▶ Text excerpt:
==============================

Intra-oral bony growths of all types, present a clinical challenge for the dental team attempting to capture accurate detail for final impressions of crown and bridge, removable prosthetics, oral appliances, accurate opposing models, study models, and whitening trays. Stock impression trays often can’t be seated to depth, because they get hung up on these bony anatomical variants, or the bony protuberances can cause pain during the impressioning procedure, as there is often only a thin membrane of covering tissue which is easily irritated. Lingual tori may also limit the space for the tongue and can result in speech impediment. Even though these bony areas can create a clinical challenge with impressioning, these areas are prime sites for harvesting autogenous bone for bone grafting of dental implants and can be used for multiple reconstructive procedures such as nasal reconstruction.

Bony exostosis is described as a benign localized overgrowth of bone of unknown or controversial etiology, however the hypothesis is that there may be an interplay of genetic and environmental factors including severe occlusal stress. Buccal bony exostoses have been reported secondary to soft tissue graft procedures and free gingival grafts with periosteal trauma seemingly the main etiologic agent. In a study of 960 Thias, Jainkittivong found that 26.9% of the sample exhibited exostoses, which were more prevalent in the male maxilla, and most of the exostoses were located on the buccal of the jaws. In a study by Horning buccal alveolar bone enlargements were found in 25% of all teeth examined; 18% were expressed as marginal bony lippings and 7% as buccal exostoses. Small exostoses called palatal tubercles were present in 56% of all skulls examined by Sonnier which can require their removal for adequate flap adaptation after surgical procedures. However, it is the presence of buccal exostoses that may require impression tray modification when they interfere with the path, insertion and final position of the tray.

==============================

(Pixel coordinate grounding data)
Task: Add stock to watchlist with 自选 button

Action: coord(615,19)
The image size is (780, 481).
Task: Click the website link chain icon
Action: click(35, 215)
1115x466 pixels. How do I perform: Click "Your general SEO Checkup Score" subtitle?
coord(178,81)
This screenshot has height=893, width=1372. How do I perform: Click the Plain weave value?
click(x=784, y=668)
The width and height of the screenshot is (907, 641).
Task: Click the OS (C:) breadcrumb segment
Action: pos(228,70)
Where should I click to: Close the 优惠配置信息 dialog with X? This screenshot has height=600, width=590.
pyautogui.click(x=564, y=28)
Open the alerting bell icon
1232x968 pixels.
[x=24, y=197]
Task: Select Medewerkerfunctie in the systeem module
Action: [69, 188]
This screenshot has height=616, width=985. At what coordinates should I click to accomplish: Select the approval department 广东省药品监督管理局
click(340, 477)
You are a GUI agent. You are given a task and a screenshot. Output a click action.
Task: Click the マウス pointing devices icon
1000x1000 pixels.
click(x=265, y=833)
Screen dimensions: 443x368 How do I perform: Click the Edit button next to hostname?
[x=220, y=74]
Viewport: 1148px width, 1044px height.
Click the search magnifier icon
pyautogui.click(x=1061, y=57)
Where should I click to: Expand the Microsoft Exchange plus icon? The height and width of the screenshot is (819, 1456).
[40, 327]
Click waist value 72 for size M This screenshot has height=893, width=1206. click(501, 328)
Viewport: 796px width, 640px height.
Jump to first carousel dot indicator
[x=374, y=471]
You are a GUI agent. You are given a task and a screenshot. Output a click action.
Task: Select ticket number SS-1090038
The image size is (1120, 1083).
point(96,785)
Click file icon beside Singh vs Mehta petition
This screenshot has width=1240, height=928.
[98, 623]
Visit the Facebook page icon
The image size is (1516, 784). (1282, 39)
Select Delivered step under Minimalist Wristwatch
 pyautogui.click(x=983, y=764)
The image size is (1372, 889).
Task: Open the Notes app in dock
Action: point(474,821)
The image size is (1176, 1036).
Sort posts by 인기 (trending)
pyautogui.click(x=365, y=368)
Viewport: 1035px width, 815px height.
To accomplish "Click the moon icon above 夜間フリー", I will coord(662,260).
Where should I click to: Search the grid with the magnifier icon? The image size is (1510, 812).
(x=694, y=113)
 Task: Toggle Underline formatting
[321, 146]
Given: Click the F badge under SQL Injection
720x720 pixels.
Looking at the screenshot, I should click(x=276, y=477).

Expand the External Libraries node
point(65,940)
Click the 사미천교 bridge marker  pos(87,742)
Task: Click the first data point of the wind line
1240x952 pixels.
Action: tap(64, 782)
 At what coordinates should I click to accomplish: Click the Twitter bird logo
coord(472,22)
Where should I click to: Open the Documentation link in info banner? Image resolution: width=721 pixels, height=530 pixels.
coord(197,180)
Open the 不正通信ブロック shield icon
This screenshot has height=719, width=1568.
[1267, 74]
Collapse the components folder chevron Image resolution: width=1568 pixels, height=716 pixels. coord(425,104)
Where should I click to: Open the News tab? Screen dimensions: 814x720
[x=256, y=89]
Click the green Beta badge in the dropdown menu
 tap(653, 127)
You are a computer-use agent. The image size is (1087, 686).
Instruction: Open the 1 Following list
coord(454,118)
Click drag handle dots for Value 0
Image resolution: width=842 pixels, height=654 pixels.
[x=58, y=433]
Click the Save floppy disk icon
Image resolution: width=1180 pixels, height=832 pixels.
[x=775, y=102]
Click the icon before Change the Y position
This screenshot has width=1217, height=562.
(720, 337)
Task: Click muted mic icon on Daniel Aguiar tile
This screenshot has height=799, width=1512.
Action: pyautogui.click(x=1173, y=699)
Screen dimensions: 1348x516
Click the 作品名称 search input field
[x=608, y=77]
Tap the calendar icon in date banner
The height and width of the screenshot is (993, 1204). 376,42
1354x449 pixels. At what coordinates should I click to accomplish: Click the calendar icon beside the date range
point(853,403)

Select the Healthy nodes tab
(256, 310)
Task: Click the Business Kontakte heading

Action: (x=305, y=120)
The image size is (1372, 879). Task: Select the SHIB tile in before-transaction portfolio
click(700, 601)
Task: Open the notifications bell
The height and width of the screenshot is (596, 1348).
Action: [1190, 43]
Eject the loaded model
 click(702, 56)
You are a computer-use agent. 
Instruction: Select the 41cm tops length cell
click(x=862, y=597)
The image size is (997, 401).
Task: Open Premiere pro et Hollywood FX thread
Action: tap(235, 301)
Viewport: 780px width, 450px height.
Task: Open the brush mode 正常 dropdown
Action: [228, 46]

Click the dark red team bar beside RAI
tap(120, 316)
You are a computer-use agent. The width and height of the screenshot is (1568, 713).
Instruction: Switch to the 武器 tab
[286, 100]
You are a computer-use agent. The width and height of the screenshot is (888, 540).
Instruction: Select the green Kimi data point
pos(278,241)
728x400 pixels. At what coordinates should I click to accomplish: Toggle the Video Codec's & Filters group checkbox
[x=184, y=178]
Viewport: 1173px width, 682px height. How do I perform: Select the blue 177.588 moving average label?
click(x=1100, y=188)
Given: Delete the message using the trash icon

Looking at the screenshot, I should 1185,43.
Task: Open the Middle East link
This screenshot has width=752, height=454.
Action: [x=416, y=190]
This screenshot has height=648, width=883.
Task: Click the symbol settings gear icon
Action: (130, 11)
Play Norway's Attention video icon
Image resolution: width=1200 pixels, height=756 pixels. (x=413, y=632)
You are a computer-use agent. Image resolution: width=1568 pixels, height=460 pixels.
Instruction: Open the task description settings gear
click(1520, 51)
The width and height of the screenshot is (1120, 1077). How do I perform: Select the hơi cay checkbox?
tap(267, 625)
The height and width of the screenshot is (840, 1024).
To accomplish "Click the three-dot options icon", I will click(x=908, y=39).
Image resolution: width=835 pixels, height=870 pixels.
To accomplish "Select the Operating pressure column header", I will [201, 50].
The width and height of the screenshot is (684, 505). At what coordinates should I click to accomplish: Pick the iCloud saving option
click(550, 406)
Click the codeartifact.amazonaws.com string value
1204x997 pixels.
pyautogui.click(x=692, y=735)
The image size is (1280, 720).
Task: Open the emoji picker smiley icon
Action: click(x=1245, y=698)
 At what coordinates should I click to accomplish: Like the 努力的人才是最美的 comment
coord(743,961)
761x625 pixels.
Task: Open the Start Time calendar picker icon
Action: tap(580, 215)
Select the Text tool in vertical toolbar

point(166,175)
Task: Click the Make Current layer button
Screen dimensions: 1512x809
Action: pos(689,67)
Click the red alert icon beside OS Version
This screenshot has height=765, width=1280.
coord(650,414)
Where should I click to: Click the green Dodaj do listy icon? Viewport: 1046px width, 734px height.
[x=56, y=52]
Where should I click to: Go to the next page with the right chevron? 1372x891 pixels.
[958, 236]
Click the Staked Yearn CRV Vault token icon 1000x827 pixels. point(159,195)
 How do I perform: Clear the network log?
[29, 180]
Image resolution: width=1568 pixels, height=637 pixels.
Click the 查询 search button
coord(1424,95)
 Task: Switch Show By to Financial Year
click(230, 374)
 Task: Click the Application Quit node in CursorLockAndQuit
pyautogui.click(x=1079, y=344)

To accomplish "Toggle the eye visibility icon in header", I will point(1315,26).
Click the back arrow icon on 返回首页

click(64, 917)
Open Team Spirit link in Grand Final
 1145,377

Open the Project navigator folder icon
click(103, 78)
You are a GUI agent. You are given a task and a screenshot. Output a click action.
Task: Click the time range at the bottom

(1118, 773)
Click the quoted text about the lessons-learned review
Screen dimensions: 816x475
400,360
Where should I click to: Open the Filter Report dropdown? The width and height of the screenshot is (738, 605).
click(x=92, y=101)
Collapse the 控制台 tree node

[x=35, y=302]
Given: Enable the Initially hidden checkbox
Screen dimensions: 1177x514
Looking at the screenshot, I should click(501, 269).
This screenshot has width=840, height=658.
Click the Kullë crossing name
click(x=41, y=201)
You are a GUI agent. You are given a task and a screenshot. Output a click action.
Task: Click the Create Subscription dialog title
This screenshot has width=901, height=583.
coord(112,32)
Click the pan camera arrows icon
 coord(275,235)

==============================

▶ Task to complete: In the text on intra-oral bony growths, what share of all teeth examined in Horning's study showed buccal alveolar bone enlargements? Answer using only the text on intra-oral bony growths, not the listing.

▶ Result of the task: 25%